Control forces are on the heavy side, with rudder being the lightest and roll the heaviest. Surprisingly, the airplane requires almost as much rudder input as a taildragger does and it takes attention to get a coordinated turn. There’s no rudder/aileron interconnect and it takes tweaking the rudder trim to keep the ball centered.
Initial flap deployment causes quite a bit of pitch up, but the second notch is less noticeable. This is comparable to a Skyhawk, we would say. So are the stalls; it takes work to get one to break, but they will if provoked. But the nose hardly falls through before the airplane is flying again.
With the cruise prop, we set up the airplane for a typical low-altitude cruise value of 125 knots, which required 12 GPH leaned to 50 degrees rich of peak. The P2010 will cruise faster, up to about 136 knots, says the POH. But it will take some gas to do it; 15.6 GPH, according the POH.
And it’s at this juncture where economy-minded buyers will wish to put a sharp pencil on the performance pages of the POH. For instance, at 116 knots on a standard day, the P2010 POH calls for 11.9 GPH against the Skyhawk’s 9.9 GPH at 119 knots. That’s 9.7 NMPG for the P2010 versus 12 NMPG. This is not a trivial difference. Over the course of an engine TBO run, it’s 4000 gallons of gas or more than $20,000 in the U.S. To be sure, the P2010 is faster than the Skyhawk, but the operator will pay for that in more fuel burned.
We also noticed that CHTs in cruise were on the high side. The lowest we saw was 400 degrees F, the highest about 450. We were given data from a longer flight done in the U.K. and while the temps were lower, cylinder 1 was still above 400 degrees. While Lycoming’s limit is 500 degrees, we prefer max temps in the 380-degree range, in the name of cylinder durability. We would like to see some tweaking of the baffling or cowling to bring those numbers down.
Approaches are flown power off at about 75 knots, from an 85-knot pattern entry speed. Crossing the numbers at 70 knots, Yeager advised flying into a flat flare and landing with the mains, but with the nosewheel just off the pavement.
A no-drama landing seems easy enough, partly because the P2010 is so stable and the controls heavy enough to preclude over-controlling. It’s one of the most trim-stable airplanes we’ve ever encountered and students should find it easy—and safe—to land.
Conclusion
Who will buy this airplane? Yeager is honest about it; in the U.S., it probably will not be flight schools for the short term. Cessna, if it stays in the market, is a strong player there primarily because it’s a known quantity and big schools are biased toward product support and dispatch reliability.

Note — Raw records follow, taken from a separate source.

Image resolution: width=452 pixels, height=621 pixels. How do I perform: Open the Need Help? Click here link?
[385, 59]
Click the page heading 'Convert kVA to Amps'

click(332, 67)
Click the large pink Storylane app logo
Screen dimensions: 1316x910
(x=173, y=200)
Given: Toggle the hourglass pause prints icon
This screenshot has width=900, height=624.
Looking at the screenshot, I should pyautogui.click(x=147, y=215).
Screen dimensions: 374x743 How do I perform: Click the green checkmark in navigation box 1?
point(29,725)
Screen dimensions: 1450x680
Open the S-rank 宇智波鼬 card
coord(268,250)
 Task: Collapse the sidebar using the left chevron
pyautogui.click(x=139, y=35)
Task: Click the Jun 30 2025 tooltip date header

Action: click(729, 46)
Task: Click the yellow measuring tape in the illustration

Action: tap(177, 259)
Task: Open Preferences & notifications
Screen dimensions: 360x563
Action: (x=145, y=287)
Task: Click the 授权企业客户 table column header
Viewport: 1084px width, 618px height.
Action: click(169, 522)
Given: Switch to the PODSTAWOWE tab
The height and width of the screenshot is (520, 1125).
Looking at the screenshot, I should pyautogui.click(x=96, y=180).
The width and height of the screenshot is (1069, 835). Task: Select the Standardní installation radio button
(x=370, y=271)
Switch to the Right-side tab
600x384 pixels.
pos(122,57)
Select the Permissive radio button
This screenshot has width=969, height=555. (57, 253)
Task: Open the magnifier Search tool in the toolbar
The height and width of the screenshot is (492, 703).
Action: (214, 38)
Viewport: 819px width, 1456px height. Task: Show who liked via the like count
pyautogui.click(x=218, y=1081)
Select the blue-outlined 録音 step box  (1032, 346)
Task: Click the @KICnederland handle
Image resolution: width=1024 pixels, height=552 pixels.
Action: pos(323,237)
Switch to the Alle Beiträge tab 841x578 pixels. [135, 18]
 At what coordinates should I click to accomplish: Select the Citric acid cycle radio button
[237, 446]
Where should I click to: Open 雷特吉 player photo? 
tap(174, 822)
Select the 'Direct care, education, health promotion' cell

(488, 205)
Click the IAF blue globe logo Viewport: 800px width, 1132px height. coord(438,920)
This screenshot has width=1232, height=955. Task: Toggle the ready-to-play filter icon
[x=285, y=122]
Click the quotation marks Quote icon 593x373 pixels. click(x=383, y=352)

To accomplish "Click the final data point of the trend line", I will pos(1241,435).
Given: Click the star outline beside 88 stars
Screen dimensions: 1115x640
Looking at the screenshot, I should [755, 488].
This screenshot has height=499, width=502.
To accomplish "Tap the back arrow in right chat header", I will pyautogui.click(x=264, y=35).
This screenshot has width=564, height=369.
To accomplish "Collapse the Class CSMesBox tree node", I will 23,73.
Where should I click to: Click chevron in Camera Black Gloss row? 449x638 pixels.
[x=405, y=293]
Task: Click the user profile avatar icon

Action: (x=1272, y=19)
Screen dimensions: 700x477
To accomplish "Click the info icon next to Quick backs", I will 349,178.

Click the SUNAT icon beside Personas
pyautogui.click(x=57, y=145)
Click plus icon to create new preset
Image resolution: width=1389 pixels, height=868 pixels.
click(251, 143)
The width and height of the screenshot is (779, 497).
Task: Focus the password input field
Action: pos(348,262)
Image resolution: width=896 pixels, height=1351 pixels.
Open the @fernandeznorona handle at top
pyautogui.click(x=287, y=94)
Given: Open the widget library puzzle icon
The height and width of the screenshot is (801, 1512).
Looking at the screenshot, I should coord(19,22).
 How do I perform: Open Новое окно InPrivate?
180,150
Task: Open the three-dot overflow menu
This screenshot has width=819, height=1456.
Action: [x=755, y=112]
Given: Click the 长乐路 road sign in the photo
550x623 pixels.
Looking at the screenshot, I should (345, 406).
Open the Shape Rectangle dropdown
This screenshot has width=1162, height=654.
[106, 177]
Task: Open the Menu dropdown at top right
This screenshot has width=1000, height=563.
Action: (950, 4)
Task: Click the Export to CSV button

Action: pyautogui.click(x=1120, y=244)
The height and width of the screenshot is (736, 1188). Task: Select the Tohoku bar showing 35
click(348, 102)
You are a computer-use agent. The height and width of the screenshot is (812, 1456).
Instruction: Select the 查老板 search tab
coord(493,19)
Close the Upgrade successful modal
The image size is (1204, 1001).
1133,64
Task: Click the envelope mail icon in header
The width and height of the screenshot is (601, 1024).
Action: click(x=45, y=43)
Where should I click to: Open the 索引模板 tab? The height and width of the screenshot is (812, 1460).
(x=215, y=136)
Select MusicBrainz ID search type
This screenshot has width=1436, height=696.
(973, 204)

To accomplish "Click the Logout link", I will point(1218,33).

A reasonably equipped P2010 will invoice similarly to the 172, so a buyer looking at both won’t have much price Delta to work with.The P2010 carries about what the 172 does, but cruises a little faster, albeit at the expense of more fuel. We would give it the edge in cockpit appointments and amenities and its sleek good looks make the Skyhawk look a little dated. But it’s the third door that really sets it apart from the competition. That alone might ring up some sales for Tecnam.
If we had our druthers, we would like to see some re-propping for better climb performance. For normal density altitude, it’s adequate, but in the desert or intermountain west, it could be marginal. Perhaps turbocharging or an upgraded engine could address that. And we wouldn’t mind some tweaking of the cowling or baffling to nudge the CHTs down. We simply don’t agree with Lycoming that 400-plus degrees is okay. High CHTs aren’t a good thing for cylinder longevity and OEMs ought not to accept them, in our view.